**Instructions**
A - Write out the stretch of the passage on nonresidential development fees from "Eligible exactions, ineligible" through "renovations and repairs.".
B - According to the passage on nonresidential development fees, when an existing structure is demolished and replaced, at what point is the equalized assessed value of the newly improved structure determined?
C - Give what follows in the passage on nonresidential development fees, continuing from where it stops.

**Excerpted passage**
>> BEGIN

E. Nonresidential development fees.
(1)
Imposed fees.
(a)
Within all zoning districts, nonresidential developers, except
for developers of the types of development specifically exempted,
shall pay a fee equal to 2.5% of the equalized assessed value of the
land and improvements for all new nonresidential construction on an
unimproved lot or lots.
(b)
Nonresidential developers, except for developers of the types
of development specifically exempted, shall also pay a fee equal to
2.5% of the increase in equalized assessed value resulting from any
additions to existing structures to be used for nonresidential purposes.
(c)
Development fees shall be imposed and collected when an existing
structure is demolished and replaced. The development fee of 2.5%
shall be calculated on the difference between the equalized assessed
value of the preexisting land and improvement and the equalized assessed
value of the newly improved structure, i.e., land and improvement,
at the time final certificate of occupancy is issued. If the calculation
required under this section results in a negative number, the nonresidential
development fee shall be zero.
(2)
Eligible exactions, ineligible exactions, and exemptions for
nonresidential development.
(a)
The nonresidential portion of a mixed-use inclusionary or market-rate
development shall be subject to the 2.5% development fee, unless otherwise
exempted below.
(b)
The 2.5% fee shall not apply to an increase in equalized assessed
value resulting from alterations, change in use within existing footprint,
reconstruction, renovations and repairs.
(c)

>> END

**Collected material**
>> BEGIN

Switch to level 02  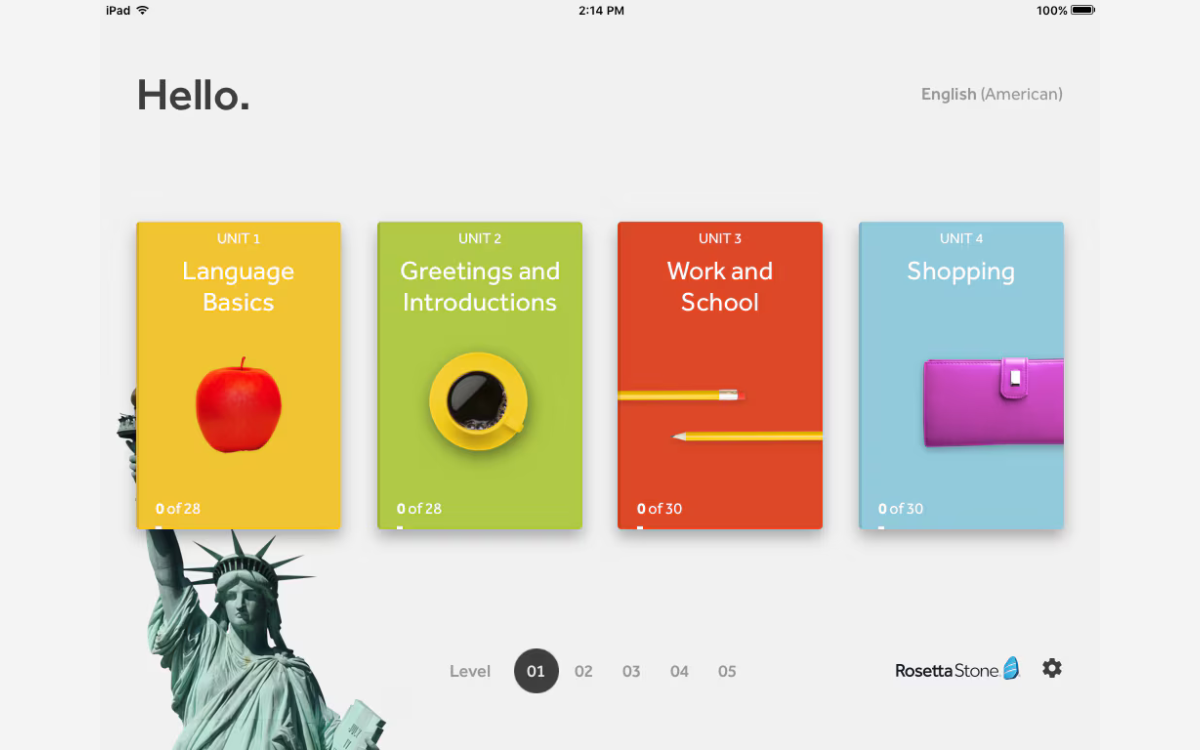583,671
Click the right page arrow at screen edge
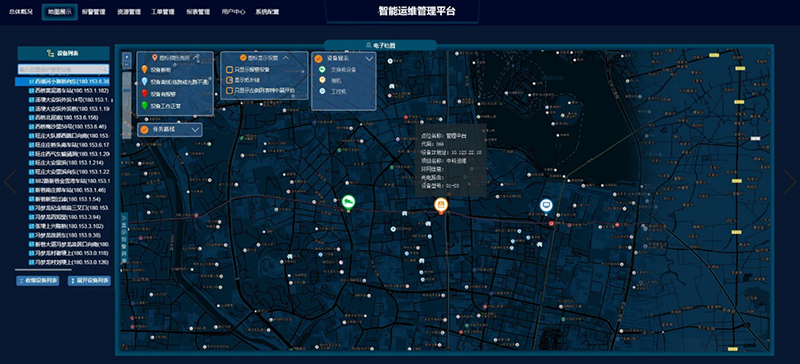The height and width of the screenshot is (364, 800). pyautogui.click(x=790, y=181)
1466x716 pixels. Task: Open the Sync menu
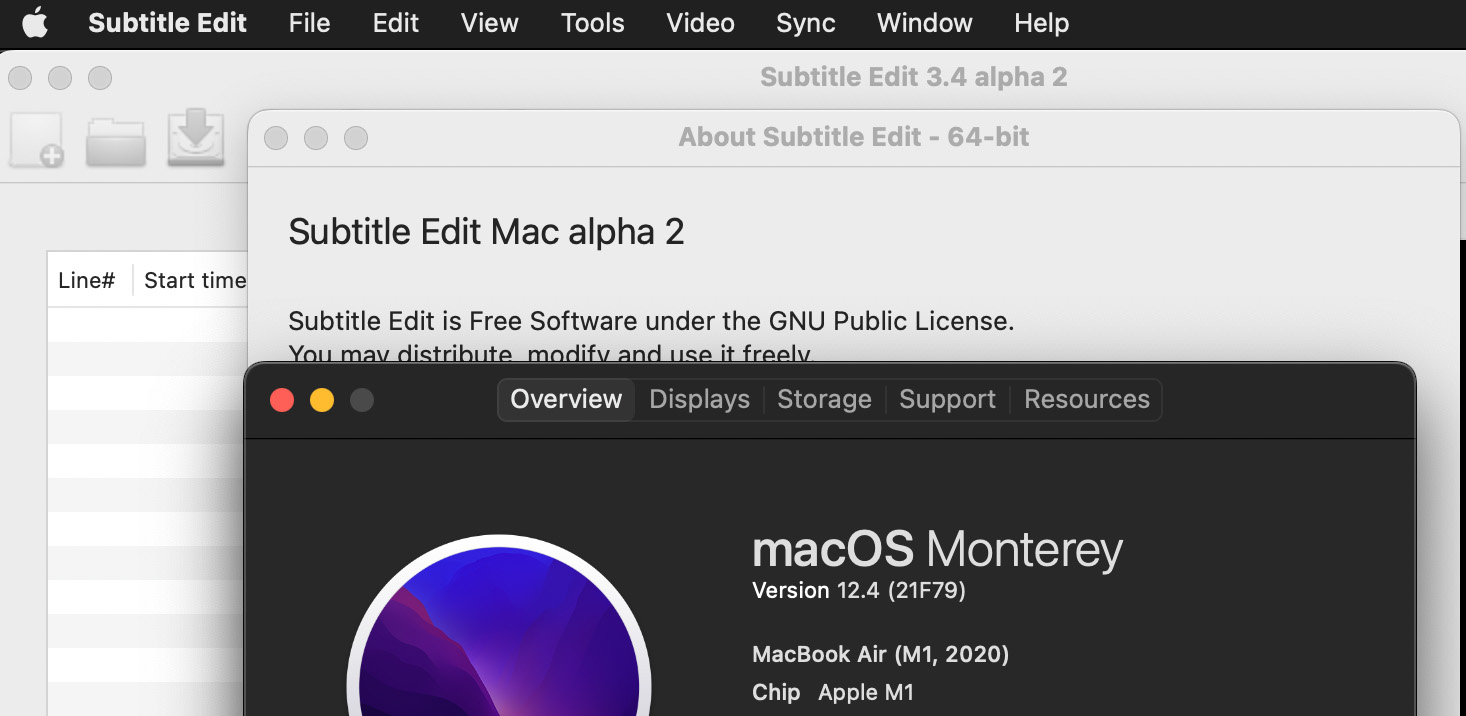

>> END

**Answers for the exercise**
A -
Eligible exactions, ineligible exactions, and exemptions for
nonresidential development.
(a)
The nonresidential portion of a mixed-use inclusionary or market-rate
development shall be subject to the 2.5% development fee, unless otherwise
exempted below.
(b)
The 2.5% fee shall not apply to an increase in equalized assessed
value resulting from alterations, change in use within existing footprint,
reconstruction, renovations and repairs.

B - At the time the final certificate of occupancy is issued.

C -
Nonresidential developments shall be exempt from the payment
of nonresidential development fees in accordance with the exemptions
required pursuant to P.L. 2008, c. 46, as specified in Form N-RDF,
State of New Jersey Non-Residential Development Certification/Exemption
form. Any exemption claimed by a developer shall be substantiated
by that developer.
(d)
A developer of a nonresidential development exempted from the
nonresidential development fee pursuant to P.L. 2008, c. 46 shall
be subject to it at such time the basis for the exemption no longer
applies, and shall make the payment of the nonresidential development
fee, in that event, within three years after that event or after the
issuance of the final certificate of occupancy of the nonresidential
development, whichever is later.
(e)
If a property which was exempted from the collection of a nonresidential
development fee thereafter ceases to be exempt from property taxation,
the owner of the property shall remit the fees required pursuant to
this section within 45 days of the termination of the property tax
exemption. Unpaid nonresidential development fees under these circumstances
may be enforceable by the Township of Cedar Grove as a lien against
the real property of the owner.
F. Collection procedures.
(1)
Upon the granting of a preliminary, final or other applicable
approval for a development, the applicable approving authority shall
direct its staff to notify the construction official responsible for
the issuance of a building permit.
(2)
For nonresidential developments only, the developer shall also
be provided with a copy of Form N-RDF, State of New Jersey Non-Residential
Development Certification/Exemption, to be completed as per the instructions
provided. The developer of a nonresidential development shall complete
Form N-RDF as per the instructions provided. The construction official
shall verify the information submitted by the nonresidential developer
in accordance with the instructions in Form N-RDF. The Tax Assessor
shall verify exemptions and prepare estimated and final assessments
in keeping with the instructions in Form N- RDF.
(3)
The construction official responsible for the issuance of a
building permit shall notify the local tax assessor of the issuance
of the first building permit for a development which is subject to
a development fee.
(4)
Within 90 days of receipt of that notice, the municipal tax
assessor, based on the plans filed, shall provide an estimate of the
equalized assessed value of the development.
(5)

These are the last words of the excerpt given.